4. Copying and pasting in multiple cells

Consider utilising this approach if you want to copy and paste the same data into different cells:

  • Select the cells you want to paste the data into.

  • In the last cell you select, add the info you want to copy.

  • Click Ctrl + Enter to copy and paste the data from the last cell to all the selected cells.

5. Seeing all formulas

You may be working in a position where you have to share spreadsheets with people on a regular basis. Navigate to the Formulas tab and then click the display formulas button if you get a spreadsheet and want to see which formulae the creator used.

6. Freezing rows and columns

Some spreadsheets get quite long and broad, making it difficult to see the information. In these instances, freezing specific rows and columns at the present location on the spreadsheet might be beneficial. This can be done by:

  • Navigating to the point on the spreadsheet you like to freeze

  • Going to the view tab

  • Selecting the freeze panes option

7. Replicating patterns

Excel is good at detecting and replicating patterns. If you want Excel to quickly duplicate a pattern, enter the first few figures of the pattern in separate cells in the appropriate row or column. Then, in the last cell, click on the little square in the bottom right corner. Drag that square to choose the cells where the pattern should be replicated.

8. Hiding rows and columns

When working on a spreadsheet, you might want to hide some columns you are not currently working on. You can hide rows or columns by using the following commands:

  • Choosing the header of the row or column you wish to freeze

  • Navigating to the format button from the home menu

  • Selecting hide columns or hide and unhide, and then hiding columns

9. Copying and pasting between spreadsheets

Depending on your job role, you may be required to copy data or perform calculations across various spreadsheets. This is simple to accomplish with Excel:

  • Open both worksheets.

  • Press Ctrl while clicking on the tab of the worksheet to which you wish to copy the data.
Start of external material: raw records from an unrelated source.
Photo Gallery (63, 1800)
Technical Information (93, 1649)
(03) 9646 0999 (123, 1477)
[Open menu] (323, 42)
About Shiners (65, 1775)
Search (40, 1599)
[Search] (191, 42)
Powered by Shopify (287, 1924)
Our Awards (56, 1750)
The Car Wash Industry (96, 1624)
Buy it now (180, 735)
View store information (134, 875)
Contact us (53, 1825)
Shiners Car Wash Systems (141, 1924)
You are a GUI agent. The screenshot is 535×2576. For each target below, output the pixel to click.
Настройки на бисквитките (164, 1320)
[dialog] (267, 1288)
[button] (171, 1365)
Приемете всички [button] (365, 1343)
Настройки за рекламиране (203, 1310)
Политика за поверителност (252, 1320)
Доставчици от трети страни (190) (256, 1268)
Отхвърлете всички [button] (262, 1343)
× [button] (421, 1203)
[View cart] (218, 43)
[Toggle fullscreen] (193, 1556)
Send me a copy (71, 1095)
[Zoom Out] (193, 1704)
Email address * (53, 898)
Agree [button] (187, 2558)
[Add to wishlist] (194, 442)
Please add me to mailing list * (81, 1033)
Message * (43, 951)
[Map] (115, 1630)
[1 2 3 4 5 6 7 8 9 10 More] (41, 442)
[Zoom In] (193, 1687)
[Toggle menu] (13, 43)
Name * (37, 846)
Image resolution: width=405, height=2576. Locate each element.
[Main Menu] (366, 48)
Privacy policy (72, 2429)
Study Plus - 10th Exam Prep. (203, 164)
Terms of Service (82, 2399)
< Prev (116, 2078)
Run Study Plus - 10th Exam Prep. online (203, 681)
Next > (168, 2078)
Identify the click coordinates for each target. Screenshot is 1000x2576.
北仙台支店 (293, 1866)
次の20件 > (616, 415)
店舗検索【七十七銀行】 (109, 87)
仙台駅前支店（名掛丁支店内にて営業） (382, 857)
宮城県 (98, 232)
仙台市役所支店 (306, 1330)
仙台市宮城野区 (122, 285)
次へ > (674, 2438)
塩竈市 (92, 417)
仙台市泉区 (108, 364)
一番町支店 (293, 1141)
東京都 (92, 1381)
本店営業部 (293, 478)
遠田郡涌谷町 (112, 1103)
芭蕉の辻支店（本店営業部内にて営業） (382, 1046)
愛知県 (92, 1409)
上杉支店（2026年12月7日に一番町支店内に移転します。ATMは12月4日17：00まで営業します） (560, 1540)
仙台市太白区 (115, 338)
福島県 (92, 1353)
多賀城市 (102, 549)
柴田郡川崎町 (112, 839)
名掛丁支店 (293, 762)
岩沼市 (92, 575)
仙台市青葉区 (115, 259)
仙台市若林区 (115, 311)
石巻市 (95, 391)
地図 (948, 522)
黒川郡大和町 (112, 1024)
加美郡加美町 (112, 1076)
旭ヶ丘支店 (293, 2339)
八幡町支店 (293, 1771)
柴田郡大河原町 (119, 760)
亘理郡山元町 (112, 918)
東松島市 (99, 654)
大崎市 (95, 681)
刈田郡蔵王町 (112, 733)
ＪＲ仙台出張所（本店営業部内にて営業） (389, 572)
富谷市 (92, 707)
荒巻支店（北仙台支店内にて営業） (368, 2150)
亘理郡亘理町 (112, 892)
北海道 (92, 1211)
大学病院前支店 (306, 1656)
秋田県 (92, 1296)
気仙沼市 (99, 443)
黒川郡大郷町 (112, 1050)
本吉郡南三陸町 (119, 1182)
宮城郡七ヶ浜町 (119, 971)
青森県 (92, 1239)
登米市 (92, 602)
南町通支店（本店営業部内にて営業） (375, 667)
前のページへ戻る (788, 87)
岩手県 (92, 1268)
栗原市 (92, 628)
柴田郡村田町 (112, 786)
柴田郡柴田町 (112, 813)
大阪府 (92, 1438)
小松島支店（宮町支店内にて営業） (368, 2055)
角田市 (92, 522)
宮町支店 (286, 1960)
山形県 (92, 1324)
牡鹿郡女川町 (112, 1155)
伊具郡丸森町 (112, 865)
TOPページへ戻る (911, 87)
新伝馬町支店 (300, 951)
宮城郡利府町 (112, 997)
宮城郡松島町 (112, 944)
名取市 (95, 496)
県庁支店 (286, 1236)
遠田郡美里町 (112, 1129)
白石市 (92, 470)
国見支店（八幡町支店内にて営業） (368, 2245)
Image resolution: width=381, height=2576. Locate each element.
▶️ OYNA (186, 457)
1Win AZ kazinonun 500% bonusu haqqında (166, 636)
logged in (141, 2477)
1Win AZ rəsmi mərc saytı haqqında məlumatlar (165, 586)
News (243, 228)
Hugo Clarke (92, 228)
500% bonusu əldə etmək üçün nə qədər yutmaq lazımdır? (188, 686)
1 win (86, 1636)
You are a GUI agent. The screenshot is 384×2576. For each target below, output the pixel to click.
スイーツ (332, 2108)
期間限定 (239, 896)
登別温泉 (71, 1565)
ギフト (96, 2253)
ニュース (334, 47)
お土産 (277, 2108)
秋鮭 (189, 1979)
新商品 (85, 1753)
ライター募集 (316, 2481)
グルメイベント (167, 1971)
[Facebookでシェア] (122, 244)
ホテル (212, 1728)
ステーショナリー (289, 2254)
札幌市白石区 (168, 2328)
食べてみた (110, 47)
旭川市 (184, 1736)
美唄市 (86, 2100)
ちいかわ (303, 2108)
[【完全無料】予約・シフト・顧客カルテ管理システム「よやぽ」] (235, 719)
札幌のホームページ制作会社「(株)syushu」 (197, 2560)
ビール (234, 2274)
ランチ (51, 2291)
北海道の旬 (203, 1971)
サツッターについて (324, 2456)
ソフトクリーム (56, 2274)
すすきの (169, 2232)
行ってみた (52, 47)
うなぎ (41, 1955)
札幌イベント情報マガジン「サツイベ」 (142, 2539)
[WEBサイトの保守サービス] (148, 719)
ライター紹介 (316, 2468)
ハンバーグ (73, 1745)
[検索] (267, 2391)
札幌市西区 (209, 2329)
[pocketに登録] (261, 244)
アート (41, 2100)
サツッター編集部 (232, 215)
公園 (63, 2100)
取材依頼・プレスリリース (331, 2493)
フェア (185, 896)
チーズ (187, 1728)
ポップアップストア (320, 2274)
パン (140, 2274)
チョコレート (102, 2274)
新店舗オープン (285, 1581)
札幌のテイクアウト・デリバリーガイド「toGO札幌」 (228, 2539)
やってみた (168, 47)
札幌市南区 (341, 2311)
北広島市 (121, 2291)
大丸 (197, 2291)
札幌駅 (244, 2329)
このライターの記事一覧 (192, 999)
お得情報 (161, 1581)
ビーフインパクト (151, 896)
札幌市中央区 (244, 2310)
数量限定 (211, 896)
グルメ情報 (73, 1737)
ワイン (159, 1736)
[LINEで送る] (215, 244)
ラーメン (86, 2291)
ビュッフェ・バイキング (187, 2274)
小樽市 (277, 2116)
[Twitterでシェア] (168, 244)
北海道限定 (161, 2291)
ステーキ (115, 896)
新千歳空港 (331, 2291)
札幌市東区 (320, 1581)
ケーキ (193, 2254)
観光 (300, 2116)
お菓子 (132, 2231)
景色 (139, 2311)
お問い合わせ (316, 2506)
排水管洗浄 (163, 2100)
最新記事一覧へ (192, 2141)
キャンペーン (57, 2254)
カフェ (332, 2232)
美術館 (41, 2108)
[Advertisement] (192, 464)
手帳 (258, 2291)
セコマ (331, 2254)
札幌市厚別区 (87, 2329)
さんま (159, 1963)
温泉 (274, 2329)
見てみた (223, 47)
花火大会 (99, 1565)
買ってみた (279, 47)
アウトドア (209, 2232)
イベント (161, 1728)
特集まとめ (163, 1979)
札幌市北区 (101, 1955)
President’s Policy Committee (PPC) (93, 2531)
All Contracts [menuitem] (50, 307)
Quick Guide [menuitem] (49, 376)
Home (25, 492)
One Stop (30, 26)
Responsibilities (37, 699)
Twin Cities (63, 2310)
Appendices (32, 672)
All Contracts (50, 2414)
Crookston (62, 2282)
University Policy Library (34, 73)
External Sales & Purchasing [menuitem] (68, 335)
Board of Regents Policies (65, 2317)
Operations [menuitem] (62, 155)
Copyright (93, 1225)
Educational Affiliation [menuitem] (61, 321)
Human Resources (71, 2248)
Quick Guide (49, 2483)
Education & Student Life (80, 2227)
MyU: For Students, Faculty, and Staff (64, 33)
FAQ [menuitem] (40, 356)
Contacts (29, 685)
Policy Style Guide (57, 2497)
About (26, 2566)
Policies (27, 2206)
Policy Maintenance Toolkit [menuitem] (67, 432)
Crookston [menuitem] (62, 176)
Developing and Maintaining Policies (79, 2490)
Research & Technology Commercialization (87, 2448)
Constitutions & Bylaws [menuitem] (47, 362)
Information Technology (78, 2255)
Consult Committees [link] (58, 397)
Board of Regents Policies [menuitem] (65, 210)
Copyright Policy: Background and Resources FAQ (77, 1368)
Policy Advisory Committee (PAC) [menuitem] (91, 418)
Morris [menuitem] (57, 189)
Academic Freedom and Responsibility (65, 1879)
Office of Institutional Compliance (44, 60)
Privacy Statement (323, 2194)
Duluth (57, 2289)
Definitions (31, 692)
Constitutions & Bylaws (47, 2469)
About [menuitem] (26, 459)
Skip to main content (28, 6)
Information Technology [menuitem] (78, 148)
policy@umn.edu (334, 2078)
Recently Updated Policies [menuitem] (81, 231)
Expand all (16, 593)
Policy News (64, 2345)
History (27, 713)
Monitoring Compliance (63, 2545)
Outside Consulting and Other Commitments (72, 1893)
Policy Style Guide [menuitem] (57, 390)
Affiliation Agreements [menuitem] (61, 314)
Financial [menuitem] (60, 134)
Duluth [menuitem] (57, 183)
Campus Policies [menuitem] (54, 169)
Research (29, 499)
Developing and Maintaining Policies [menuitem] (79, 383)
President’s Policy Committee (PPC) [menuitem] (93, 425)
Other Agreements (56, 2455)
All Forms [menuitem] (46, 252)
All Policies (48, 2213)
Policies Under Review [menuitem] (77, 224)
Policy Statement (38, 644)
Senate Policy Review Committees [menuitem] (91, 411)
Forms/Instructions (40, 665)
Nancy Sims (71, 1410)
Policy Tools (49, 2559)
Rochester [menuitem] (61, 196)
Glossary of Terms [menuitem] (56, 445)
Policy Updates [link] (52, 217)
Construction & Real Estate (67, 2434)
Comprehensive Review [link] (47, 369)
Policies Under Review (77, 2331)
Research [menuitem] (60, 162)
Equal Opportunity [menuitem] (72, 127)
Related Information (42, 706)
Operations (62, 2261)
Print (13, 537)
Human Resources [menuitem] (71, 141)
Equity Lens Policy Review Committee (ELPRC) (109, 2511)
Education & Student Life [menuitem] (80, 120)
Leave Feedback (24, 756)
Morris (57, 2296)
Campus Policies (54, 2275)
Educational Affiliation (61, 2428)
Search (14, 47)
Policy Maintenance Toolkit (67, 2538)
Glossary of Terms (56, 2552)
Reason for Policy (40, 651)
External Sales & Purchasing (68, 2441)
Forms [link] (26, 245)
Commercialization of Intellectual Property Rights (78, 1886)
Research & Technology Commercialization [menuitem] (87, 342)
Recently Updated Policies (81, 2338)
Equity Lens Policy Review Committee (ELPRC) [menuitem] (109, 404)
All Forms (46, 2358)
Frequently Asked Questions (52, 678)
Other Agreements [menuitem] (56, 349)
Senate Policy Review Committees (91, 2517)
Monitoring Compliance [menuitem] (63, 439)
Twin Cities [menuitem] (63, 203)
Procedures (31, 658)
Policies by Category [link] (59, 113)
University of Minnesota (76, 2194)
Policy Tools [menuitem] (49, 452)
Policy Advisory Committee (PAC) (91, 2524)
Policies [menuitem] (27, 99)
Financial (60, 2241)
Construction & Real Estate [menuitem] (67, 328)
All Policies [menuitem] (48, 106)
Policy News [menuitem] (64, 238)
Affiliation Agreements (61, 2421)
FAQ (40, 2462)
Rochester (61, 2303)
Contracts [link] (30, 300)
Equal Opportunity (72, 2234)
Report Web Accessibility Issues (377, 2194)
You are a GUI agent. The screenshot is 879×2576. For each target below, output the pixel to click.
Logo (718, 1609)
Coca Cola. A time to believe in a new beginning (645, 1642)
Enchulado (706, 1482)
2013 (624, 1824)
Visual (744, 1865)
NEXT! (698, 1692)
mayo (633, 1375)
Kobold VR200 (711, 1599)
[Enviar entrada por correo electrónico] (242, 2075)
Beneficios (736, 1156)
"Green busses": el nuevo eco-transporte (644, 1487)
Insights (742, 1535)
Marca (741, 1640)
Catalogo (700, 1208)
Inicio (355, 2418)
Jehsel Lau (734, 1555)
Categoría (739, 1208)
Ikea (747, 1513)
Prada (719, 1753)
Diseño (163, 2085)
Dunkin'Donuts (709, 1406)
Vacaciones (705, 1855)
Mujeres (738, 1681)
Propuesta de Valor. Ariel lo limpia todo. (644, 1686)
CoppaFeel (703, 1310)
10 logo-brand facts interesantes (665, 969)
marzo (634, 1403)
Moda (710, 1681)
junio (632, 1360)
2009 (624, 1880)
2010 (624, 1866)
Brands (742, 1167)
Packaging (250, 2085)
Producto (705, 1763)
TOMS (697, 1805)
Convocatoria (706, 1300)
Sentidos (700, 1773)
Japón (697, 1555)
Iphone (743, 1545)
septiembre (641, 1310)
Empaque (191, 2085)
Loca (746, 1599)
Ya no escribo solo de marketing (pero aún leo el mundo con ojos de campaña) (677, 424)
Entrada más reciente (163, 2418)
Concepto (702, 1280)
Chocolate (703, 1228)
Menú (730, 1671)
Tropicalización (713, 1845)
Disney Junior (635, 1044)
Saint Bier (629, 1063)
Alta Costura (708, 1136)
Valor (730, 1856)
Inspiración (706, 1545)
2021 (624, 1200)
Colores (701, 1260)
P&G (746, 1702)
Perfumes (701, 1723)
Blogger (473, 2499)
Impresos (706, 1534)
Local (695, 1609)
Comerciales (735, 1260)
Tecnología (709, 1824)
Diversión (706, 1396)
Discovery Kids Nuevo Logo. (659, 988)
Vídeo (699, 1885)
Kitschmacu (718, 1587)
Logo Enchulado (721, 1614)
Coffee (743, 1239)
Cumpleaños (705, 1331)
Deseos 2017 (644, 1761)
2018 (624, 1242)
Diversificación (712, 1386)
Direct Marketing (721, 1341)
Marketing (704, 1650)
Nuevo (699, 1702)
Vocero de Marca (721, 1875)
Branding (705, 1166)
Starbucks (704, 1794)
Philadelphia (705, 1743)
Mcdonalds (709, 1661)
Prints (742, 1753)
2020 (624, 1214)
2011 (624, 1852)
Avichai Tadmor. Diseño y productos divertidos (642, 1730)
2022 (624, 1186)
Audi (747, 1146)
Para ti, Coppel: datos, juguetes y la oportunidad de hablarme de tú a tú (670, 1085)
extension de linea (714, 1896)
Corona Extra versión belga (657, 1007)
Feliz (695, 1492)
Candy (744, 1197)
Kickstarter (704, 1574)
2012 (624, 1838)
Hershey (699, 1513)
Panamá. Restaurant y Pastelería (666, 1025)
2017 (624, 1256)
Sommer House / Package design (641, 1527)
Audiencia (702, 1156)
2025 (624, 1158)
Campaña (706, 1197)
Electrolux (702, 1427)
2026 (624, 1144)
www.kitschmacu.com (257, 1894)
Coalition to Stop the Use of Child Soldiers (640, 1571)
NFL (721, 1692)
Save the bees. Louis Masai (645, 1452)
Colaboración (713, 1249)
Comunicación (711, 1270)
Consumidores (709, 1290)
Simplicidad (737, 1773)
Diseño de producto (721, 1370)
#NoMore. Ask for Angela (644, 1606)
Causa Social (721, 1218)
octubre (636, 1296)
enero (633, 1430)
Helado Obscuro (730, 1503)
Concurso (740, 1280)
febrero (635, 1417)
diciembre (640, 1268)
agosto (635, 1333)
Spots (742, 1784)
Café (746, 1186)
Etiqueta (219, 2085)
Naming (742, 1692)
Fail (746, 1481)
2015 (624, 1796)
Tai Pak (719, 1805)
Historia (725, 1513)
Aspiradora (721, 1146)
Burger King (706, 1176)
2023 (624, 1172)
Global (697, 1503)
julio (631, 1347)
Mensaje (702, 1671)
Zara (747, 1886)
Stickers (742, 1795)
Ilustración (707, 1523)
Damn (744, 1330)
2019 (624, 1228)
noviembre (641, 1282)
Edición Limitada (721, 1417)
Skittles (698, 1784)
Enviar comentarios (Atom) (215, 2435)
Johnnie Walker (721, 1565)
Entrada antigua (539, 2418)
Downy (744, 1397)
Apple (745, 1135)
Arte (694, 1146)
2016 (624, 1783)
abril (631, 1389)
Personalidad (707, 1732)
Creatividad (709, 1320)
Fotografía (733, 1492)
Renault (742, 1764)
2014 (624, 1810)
  • Click on the cell containing the information you want to copy in the other worksheet.

  • Press F2.

  • Press Enter.

10. Managing line breaks

Excel can be used to work with both numbers and letters. Writing phrases, sentences or complete words can expand beyond the cell space. Use line breaks and wrap text to fix this and make your work simpler to read:

  • Choose the cell that contains the text you wish to wrap.

  • Navigate to the home tab.

  • Click on the wrap text button.

11. Adding graphics

To add graphics to your spreadsheet:

  • Choose the cell where your graphic should display.

  • Select the series option with a right-click.

  • Select the graphic or picture and insert it.

12. Including a screenshot

To include a screenshot, select and insert the screenshot into the spreadsheet.

13. Avoiding shifting

If you copy and paste a formula from one cell to another, the new cell becomes the formula's reference point rather than the original cell. Simply put a $ sign prior to the data you do not want to shift, to prevent the reference from moving, then copy and paste.

14. Using keyboard shortcuts

Some of the shortcut keys to save time include:

  • Ctrl + 9: Hide the row

  • Ctrl + 5: Strike the text

  • Ctrl + shift+;: Add the current time

15. Hiding a worksheet

You can hide a worksheet you are no longer using with a right-click and by selecting the hide option.

Where can I learn Microsoft Excel for free?

There are a number of online platforms that provide free assistance in learning Excel. Notable ones are:

  • Microsoft Excel Help Centre

  • Excel Exposure

  • Excel Hero

  • Excel Jet

Please note that none of the companies mentioned in this article are affiliated with Indeed.